### WHAT TO WORK ON
Only the lines from the one that contains "Task: Open the Swatches grid panel icon" through the final line of the entries should be repeated, exactly as written.

### DATA FOR REVIEW
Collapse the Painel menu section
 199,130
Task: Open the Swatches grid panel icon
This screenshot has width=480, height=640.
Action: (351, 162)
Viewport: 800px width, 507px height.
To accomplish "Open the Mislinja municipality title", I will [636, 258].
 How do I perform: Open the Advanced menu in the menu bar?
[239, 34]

### RESULT BELOW
Task: Open the Swatches grid panel icon
This screenshot has width=480, height=640.
Action: (351, 162)
Viewport: 800px width, 507px height.
To accomplish "Open the Mislinja municipality title", I will [636, 258].
 How do I perform: Open the Advanced menu in the menu bar?
[239, 34]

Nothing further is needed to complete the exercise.